Your answer should be the lines below from the one with "Where should I" to the one with "Viewport: 468px width, 468px", both included, given again exactly and with nothing added.

┌─ SOURCE DATA

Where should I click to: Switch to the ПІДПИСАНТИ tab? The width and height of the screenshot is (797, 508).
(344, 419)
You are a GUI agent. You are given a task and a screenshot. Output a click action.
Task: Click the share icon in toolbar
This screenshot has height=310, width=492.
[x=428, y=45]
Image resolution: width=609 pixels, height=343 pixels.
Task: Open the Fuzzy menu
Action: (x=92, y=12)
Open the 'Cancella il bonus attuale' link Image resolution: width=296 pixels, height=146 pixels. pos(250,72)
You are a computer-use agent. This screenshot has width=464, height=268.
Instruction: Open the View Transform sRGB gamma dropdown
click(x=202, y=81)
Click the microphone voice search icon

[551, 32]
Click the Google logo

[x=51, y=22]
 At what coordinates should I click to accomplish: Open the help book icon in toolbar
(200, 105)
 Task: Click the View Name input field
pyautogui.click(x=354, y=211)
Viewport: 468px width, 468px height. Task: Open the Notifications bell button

└─
┌─ SOURCE DATA

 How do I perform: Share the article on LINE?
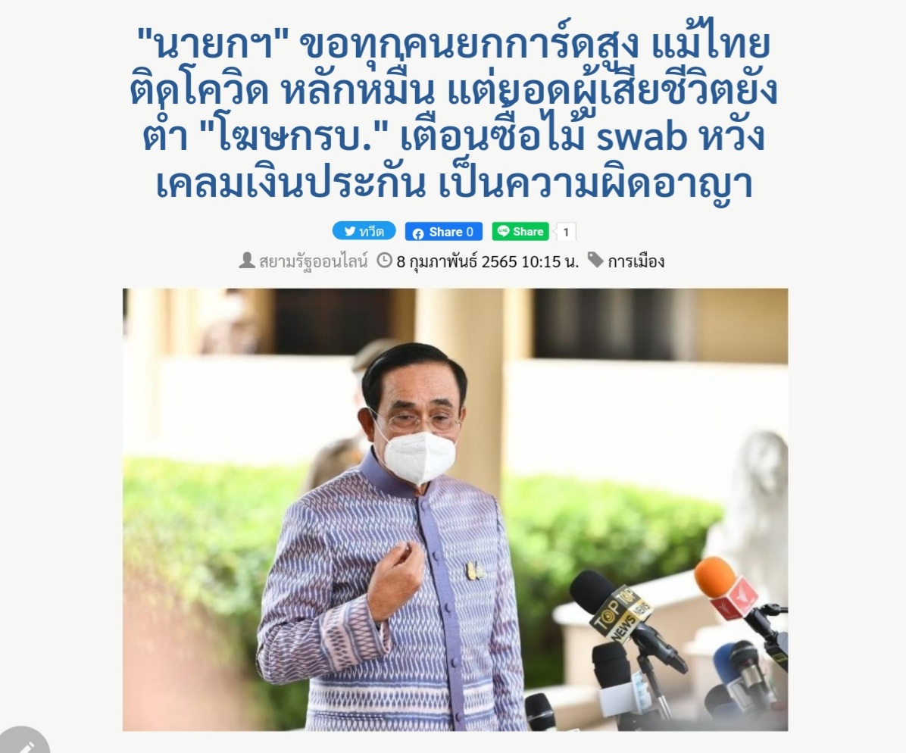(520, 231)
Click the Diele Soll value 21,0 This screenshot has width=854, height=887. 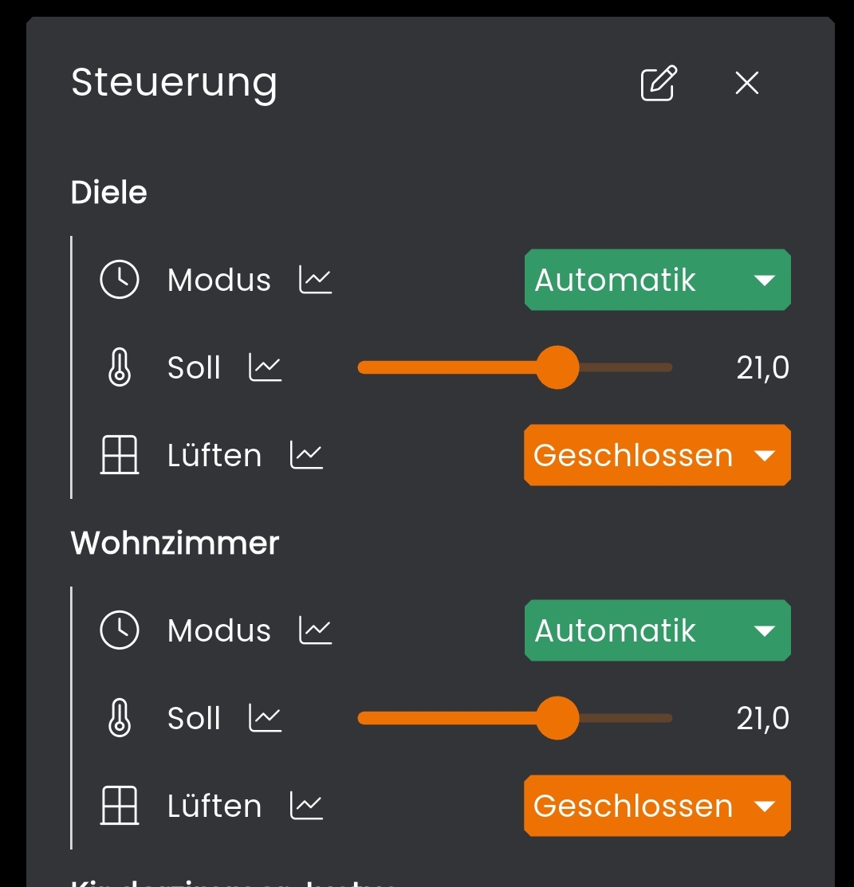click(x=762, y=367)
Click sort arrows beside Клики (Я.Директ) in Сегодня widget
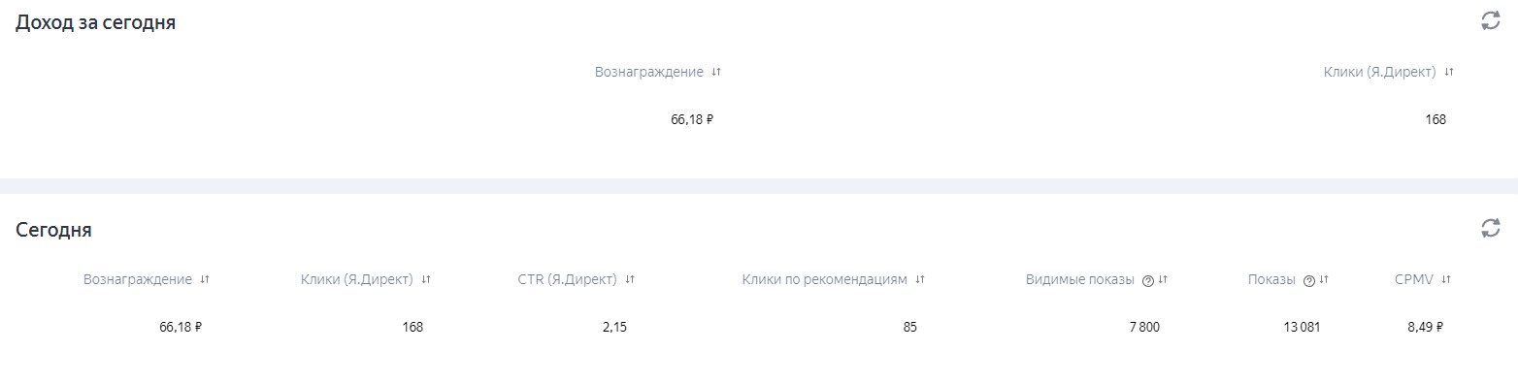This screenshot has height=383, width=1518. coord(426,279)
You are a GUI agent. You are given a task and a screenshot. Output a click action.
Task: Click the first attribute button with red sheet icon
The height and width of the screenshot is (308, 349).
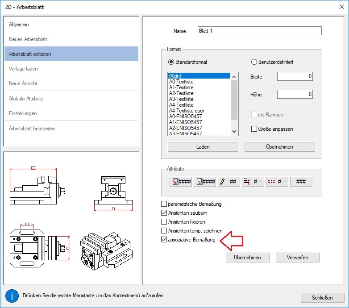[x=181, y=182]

└─
┌─ SOURCE DATA

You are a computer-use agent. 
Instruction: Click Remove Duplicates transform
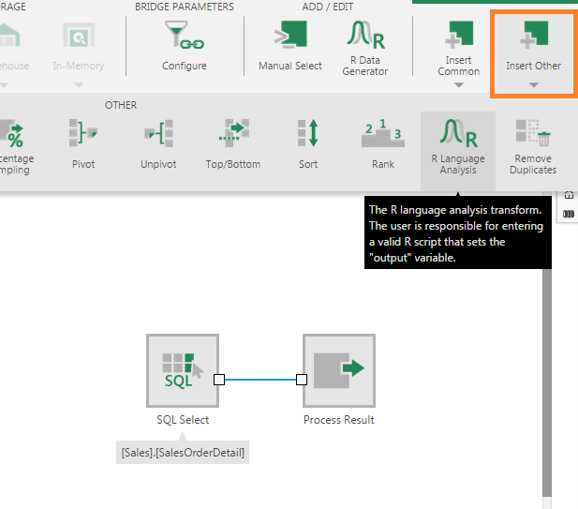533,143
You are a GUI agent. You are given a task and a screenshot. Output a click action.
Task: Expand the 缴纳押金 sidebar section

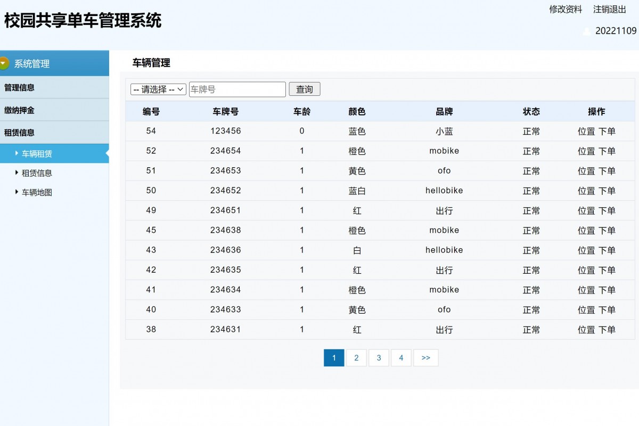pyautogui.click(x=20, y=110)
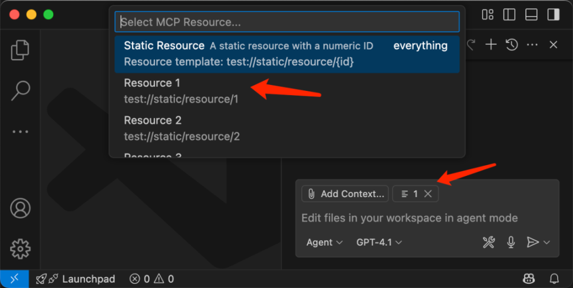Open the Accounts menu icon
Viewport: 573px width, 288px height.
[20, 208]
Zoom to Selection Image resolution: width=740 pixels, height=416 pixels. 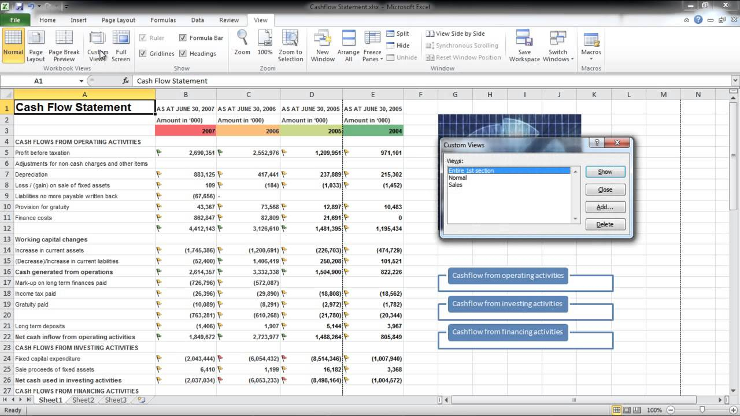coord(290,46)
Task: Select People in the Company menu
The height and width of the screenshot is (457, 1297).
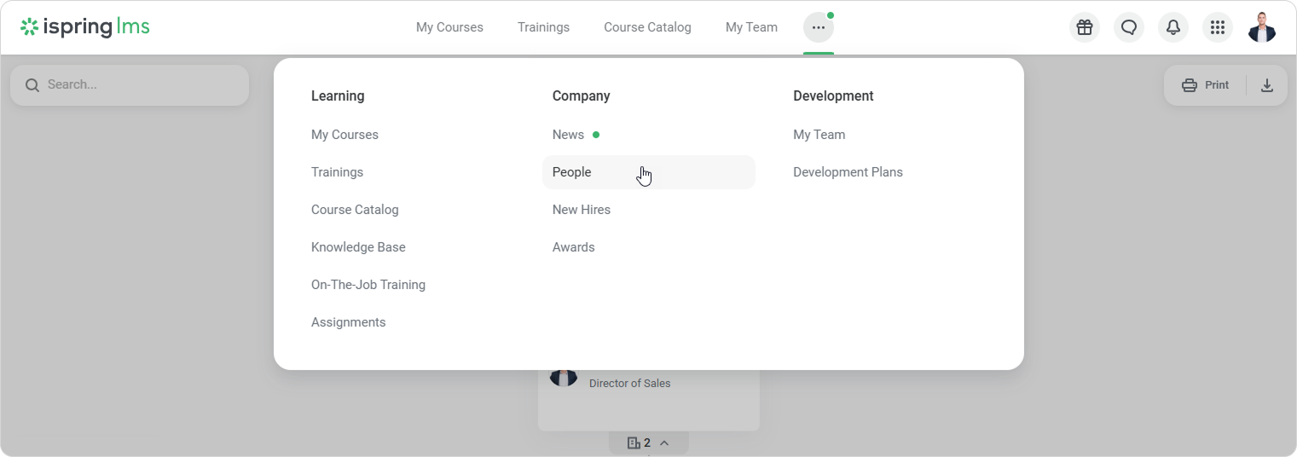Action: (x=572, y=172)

└─

**EXERCISE SOLUTION**
Where should I click to: Switch to the ПІДПИСАНТИ tab? The width and height of the screenshot is (797, 508).
(344, 419)
You are a GUI agent. You are given a task and a screenshot. Output a click action.
Task: Click the share icon in toolbar
This screenshot has height=310, width=492.
[x=428, y=45]
Image resolution: width=609 pixels, height=343 pixels.
Task: Open the Fuzzy menu
Action: (x=92, y=12)
Open the 'Cancella il bonus attuale' link Image resolution: width=296 pixels, height=146 pixels. pos(250,72)
You are a computer-use agent. This screenshot has width=464, height=268.
Instruction: Open the View Transform sRGB gamma dropdown
click(x=202, y=81)
Click the microphone voice search icon

[551, 32]
Click the Google logo

[x=51, y=22]
 At what coordinates should I click to accomplish: Open the help book icon in toolbar
(200, 105)
 Task: Click the View Name input field
pyautogui.click(x=354, y=211)
Viewport: 468px width, 468px height. Task: Open the Notifications bell button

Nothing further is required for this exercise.